RACHEL DAVID: Well, look, this is part of the issue that the Federal Government and the health funds consider during the premium round process. So the private hospitals were invited to make submissions into that process about their own costs and the pressures that they were under during the pandemic, which we acknowledge. We acknowledge that the pandemic was tough on the private hospital sector. And then after the pandemic, they’ve had to contend with the inflationary pressures on wages, recruitment, power and food. And so that is acknowledged. There is a robust process by which health funds contract with hospitals to ensure that patients don’t have gaps on their hospitals …
STEVE AUSTIN: [Talks over] But are you increasing- are your members increasing your payments to the private hospitals, though, is my question?
RACHEL DAVID: In that contracting process, the funds will do everything they can to meet the needs of the hospitals without putting upward pressure on consumers because- and premiums. Because it is limited by what health fund members are able to pay. And that is the tightrope that we’re walking at the moment.
STEVE AUSTIN: Mr Roff also says he believes that junk health insurance policies are preventing people getting real value out of their private health cover. And I quote him, despite the fact that these junk policies provide little cover to Australians, insurers continue to provide them. Are your members providing junk policies?

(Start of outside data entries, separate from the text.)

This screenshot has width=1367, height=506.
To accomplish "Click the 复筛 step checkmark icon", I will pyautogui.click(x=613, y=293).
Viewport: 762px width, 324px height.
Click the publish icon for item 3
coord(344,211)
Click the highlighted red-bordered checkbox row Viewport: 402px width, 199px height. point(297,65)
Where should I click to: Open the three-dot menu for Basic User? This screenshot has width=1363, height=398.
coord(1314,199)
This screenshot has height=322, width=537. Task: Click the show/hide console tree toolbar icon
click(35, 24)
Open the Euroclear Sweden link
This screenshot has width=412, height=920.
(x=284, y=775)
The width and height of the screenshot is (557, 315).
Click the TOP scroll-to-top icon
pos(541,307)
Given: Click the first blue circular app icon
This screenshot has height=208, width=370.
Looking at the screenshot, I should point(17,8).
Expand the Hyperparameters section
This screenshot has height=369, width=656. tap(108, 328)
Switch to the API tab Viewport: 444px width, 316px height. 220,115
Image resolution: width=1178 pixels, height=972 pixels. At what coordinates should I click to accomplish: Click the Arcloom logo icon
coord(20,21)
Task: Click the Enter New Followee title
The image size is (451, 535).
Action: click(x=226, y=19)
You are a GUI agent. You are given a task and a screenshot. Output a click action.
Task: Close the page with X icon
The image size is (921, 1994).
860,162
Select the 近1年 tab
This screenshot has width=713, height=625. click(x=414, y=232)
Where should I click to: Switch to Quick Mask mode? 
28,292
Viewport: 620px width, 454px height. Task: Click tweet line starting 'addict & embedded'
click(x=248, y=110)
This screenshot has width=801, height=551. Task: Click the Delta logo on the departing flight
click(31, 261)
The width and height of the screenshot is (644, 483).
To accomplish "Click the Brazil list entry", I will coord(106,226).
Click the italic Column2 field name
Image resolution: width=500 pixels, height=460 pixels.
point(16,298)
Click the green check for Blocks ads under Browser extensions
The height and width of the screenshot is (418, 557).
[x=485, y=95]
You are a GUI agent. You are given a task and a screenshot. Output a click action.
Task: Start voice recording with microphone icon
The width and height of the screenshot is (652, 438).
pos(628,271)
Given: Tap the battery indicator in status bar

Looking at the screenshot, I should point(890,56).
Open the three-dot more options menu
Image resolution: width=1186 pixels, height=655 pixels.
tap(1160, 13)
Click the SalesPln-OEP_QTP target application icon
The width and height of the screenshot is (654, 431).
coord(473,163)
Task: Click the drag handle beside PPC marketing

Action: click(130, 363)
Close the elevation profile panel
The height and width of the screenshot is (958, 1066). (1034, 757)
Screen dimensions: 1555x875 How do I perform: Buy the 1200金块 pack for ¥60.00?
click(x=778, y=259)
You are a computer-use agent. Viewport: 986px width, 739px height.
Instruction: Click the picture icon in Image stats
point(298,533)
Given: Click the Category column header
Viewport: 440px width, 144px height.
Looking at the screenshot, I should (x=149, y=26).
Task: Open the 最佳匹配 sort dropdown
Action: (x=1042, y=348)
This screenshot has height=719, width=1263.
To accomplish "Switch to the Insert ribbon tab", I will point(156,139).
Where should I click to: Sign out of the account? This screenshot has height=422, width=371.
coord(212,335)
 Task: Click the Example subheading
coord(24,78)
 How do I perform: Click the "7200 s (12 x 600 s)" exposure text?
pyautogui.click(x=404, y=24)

RACHEL DAVID: Look, I think that represents a misunderstanding of the way that consumers use health insurance. So there are four tiers of policies. There’s a top hospital cover of gold, silver, bronze and basic, and only a small number of people at any one time have a basic policy, which I think is what he might be referring to, but they don’t stick with it for their lifetime. As their needs change, they’re able to upgrade to other policies and not pay the lifetime penalty because they’ve waited too long to join a health fund and not pay the Medicare levy surcharge, which is a fine that higher income people need to pay if they don’t have health insurance. So it basically is something that helps the younger person get a foothold in the market to avoid those penalties. And then when they need it, most of those people upgrade. So it’s not the same group of people that have those basic policies at any one time. And most people take them out and upgrade to something more. Now, if you have, for example, a serious mental health condition, you can actually upgrade from a basic policy to a gold policy on the day that you know that you need to be admitted to hospital without a waiting period. So that’s the way that most people use health insurance. And those- and there’s about 14 per cent of the market has a basic policy at any one time. Most of those people will upgrade to a more inclusive policy when their circumstances change.
STEVE AUSTIN: Okay. Thank you so much for your time. I appreciate your help this morning.
RACHEL DAVID: Pleasure, Steve.
STEVE AUSTIN: Doctor Rachel David is the chief executive officer of Private Healthcare Australia.